Depuis Cancún (2003), les pays émergents ont pris le dessus. Mais le
premier problème de Pascal Lamy aujourd'hui, ce sont les Etats-Unis. Le
représentant au commerce de l'administration Obama, Ron Kirk,
personnage clé des négociations, n'a été officiellement nommé que le 18
mars. Cela ne laisse guère de temps à Lamy, qui l'a rencontré le 23
mars pour le convaincre de s'engager devant le G20 à soutenir fermement
Doha, sans se contenter d'une vague déclaration contre le
protectionnisme.
Un oeil sur
la France
Pas de quoi
décourager le tenace directeur général de l'OMC. Il a convaincu le G20
des ministres des Finances de mettre en place une ligne de crédit pour
maintenir les échanges vitaux pour les pays émergents, mais aussi pour
les pays les moins avancés. D'autant que DSK rivalise aussi d'attention
à l'égard de ces pays, soucieux de changer l'image du Fonds monétaire,
particulièrement en Afrique. Pascal Lamy a recommandé à Gordon Brown
d'inviter au G20 le président de la Commission de l'Union africaine,
Jean Ping; DSK, lui, a organisé à Dar Es-Salaam, en Tanzanie, une
conférence avec tous les ministres des Finances et les banquiers
centraux d'Afrique subsaharienne. Comme celui de l'OMC, le discours du
FMI a beaucoup changé. DSK a demandé à ses missi dominici de ne plus
appliquer une doctrine purement libérale sans se soucier des
conséquences sociales. Et le Fonds est même prêt à accorder des prêts
sans condition, sans réformes imposées, aux pays «bien tenus» mais
rattrapés par la crise financière. Le FMI serait-il devenu
social-démocrate ? Il ne faut rien exagérer ! Les fonctionnaires
hongrois qui viennent de renoncer à leur treizième mois sont bien
placés pour le savoir. Et le prix Nobel d'économie Joseph Stiglitz
continue de dénoncer ses remèdes comme aussi dangereux que le mal !
Mécanos
au chevet du capitalisme, avocats de la régulation des marchés, les
patrons du FMI et de l'OMC gardent un oeil sur la France. Pascal Lamy
sait qu'il n'est pas facile de toucher le grand public, de changer les
regards sur des organisations trop longtemps aveugles. Mais il
rencontre des responsables d'ONG, intervient sur les blogs, multiplie
les conférences, préface des livres... Militant toujours au PS, il
consacre une journée par mois à la Fondation Jean-Jaurès. «J'essaie d'être là où je peux
être le plus utile»,
explique-t-il. Vendredi 13 mars, il a participé à un débat sur la crise
face à Benoît Hamon, le porte-parole du PS, issu de l'aile gauche du
parti. «5% du temps de Lamy, c'est 20% du temps
d'un autre. C'est un ordinateur», se félicite l'économiste Daniel Cohen, qui a remplacé DSK comme directeur scientifique de cette fondation.
Dominique
Strauss-Kahn, lui, a du mal à travailler en coulisse. Il a dû s'y
résigner au début de son mandat, car ses apparitions au PS ou ses
déjeuners avec ses anciens lieutenants à Paris faisaient trop de bruit
pour ne pas entraîner la réprobation de son conseil d'administration.

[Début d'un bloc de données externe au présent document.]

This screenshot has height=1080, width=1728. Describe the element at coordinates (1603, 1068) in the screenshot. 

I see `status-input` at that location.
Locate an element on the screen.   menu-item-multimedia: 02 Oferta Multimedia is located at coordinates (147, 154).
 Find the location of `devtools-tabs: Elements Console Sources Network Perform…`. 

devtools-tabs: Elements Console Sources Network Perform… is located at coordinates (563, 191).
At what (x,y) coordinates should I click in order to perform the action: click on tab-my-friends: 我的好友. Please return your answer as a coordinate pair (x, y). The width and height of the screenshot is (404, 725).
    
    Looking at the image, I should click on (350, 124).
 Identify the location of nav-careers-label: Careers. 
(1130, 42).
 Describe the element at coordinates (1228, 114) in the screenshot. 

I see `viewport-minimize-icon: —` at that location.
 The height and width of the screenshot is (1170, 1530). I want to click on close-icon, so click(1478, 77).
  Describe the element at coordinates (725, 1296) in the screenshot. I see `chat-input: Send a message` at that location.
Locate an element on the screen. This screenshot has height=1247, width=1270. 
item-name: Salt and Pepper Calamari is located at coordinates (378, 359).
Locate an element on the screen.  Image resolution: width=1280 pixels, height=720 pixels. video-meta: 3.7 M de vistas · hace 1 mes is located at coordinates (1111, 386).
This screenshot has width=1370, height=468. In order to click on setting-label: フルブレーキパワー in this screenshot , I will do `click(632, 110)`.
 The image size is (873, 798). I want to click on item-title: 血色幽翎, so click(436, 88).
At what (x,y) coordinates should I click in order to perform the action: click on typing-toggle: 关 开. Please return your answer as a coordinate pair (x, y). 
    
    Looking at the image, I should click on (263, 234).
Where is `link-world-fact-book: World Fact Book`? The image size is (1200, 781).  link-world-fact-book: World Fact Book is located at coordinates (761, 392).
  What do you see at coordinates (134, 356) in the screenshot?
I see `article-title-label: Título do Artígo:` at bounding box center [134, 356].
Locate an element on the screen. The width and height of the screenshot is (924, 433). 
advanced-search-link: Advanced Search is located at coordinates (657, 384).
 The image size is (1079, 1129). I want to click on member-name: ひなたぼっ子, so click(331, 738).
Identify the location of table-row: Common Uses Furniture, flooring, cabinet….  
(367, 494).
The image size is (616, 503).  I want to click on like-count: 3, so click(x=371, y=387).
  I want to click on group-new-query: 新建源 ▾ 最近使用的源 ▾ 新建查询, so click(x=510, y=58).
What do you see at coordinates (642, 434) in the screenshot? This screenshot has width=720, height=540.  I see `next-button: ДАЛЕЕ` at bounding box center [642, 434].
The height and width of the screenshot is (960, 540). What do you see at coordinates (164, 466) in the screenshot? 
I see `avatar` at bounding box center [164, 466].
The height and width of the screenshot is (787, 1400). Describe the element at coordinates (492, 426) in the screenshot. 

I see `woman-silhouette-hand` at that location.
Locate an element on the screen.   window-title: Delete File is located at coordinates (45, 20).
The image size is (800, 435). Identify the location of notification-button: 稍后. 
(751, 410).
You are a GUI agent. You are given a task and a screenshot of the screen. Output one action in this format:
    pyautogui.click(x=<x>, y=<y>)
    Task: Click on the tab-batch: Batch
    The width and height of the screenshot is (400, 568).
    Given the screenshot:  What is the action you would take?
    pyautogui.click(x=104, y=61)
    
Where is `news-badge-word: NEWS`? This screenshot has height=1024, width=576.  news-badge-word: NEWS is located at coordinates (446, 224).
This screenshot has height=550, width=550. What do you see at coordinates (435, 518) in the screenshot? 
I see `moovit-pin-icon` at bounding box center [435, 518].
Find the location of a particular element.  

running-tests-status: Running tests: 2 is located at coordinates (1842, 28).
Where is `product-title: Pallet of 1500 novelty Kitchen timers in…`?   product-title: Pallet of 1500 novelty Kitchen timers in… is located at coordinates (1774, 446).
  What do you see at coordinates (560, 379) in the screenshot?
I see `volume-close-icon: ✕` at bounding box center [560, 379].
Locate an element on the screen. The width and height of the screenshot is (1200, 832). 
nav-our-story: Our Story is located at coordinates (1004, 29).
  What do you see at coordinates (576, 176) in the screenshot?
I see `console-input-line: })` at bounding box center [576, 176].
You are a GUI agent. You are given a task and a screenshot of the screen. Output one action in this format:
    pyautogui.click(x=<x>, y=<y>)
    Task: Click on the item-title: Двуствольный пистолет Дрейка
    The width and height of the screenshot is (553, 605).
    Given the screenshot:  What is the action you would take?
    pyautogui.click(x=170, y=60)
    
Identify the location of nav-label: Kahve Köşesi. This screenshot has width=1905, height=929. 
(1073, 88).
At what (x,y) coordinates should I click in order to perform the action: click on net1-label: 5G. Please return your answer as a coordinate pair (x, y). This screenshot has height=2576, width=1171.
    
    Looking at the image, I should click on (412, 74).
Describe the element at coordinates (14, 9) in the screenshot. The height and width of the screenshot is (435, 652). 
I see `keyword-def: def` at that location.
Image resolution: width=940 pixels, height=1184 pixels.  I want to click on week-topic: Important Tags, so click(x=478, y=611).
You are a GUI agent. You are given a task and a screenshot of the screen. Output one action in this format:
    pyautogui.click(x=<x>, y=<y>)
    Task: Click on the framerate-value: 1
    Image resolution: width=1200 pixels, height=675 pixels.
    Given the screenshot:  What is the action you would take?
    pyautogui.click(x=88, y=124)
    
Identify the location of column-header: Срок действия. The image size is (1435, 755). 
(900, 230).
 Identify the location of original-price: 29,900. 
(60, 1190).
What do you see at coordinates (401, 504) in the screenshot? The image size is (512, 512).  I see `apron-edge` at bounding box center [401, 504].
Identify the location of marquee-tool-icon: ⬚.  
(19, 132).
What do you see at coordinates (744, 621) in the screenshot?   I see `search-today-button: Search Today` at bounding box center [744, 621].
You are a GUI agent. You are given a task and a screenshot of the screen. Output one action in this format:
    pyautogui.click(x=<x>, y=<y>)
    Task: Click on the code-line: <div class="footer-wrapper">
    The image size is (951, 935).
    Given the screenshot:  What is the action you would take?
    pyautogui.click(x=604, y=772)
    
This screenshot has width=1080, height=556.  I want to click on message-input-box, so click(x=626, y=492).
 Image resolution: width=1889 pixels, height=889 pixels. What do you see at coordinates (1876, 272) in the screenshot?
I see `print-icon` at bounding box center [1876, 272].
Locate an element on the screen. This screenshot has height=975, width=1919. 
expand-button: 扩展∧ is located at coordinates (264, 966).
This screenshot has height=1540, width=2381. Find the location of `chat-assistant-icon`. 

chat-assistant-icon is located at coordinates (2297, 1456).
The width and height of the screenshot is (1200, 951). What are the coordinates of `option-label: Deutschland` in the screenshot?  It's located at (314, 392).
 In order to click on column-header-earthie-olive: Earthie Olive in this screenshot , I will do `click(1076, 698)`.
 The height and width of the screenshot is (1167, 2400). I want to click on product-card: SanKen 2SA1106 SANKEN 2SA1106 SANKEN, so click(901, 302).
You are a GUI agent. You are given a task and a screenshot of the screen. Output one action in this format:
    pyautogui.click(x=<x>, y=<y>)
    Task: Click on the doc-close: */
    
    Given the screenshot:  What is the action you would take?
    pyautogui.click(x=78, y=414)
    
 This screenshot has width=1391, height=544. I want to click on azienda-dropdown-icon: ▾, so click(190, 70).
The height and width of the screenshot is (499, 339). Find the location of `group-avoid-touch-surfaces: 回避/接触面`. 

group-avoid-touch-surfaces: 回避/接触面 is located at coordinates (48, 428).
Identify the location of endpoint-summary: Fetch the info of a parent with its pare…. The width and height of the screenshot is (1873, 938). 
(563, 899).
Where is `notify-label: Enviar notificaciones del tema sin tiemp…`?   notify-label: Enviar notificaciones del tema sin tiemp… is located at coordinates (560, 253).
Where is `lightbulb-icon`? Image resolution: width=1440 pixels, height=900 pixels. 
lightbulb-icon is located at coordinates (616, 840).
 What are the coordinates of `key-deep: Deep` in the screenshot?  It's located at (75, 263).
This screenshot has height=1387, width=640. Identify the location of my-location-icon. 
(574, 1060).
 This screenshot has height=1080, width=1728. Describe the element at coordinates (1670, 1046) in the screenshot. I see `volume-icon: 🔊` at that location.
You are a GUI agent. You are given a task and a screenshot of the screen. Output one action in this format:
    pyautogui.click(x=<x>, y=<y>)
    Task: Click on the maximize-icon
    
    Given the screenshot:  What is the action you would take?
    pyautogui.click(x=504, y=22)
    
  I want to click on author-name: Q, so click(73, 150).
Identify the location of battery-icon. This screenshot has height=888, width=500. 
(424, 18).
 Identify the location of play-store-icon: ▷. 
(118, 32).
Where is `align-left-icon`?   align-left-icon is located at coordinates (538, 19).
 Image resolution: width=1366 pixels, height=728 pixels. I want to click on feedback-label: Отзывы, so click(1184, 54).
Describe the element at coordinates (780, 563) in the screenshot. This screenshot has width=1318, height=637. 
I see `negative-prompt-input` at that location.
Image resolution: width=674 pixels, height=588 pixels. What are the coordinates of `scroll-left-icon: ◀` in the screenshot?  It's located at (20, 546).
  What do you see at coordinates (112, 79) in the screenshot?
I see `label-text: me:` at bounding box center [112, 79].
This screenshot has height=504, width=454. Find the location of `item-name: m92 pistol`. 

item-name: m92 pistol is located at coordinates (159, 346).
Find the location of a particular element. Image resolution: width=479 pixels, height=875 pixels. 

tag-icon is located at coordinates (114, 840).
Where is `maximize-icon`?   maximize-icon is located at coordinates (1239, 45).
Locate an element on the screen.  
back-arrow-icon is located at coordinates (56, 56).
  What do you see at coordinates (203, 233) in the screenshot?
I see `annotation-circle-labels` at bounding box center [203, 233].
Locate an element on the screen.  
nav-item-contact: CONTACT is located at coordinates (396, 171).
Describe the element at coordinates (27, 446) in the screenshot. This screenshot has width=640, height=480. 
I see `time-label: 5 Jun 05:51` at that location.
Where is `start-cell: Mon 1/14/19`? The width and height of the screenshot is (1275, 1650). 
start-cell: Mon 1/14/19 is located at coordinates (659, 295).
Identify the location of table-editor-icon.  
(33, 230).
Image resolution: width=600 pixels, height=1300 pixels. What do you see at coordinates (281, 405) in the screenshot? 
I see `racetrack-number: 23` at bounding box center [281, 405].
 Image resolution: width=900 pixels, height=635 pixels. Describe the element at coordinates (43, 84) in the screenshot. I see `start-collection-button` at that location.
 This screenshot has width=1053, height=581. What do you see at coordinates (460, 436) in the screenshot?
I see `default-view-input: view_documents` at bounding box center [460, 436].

Mais il ne résiste pas à la tentation de récolter les fruits dans
l'opinion française de l'activisme soudain du FMI : il a accepté de
participer jeudi 26 mars à l'émission d'Arlette Chabot «A vous de
juger». Un retour politique ? Il centrera son intervention sur la
crise, démine son entourage, comme il l'a déjà fait sur les télés
britanniques et américaines. Il aimerait surtout que l'on ne parle pas
de lui, en France, qu'à travers les bons mots des humoristes - Stéphane
Guillon, Nicolas Canteloup... - sur ses frasques.
Pascal Lamy
Début de mandat : 1er septembre 2005. Durée du mandat : quatre ans. Seul candidat à sa succession. Rémunération : 350 000 francs suisses (230 000 euros). Effectifs de l'OMC : environ 750 personnes. Nombre d'Etats membres : 153. Instance de décision : le conseil général, qui compte 153 ambassadeurs.
Dominique Strauss-Kahn
Début de mandat : 1er novembre 2007. Durée du mandat : cinq ans. Rémunération : 496 280 dollars (365 500 euros). Effectifs du FMI : environ 2 600 personnes. Nombre d'Etats membres : 185. Instance de décision : le conseil d'administration, qui compte 24 membres.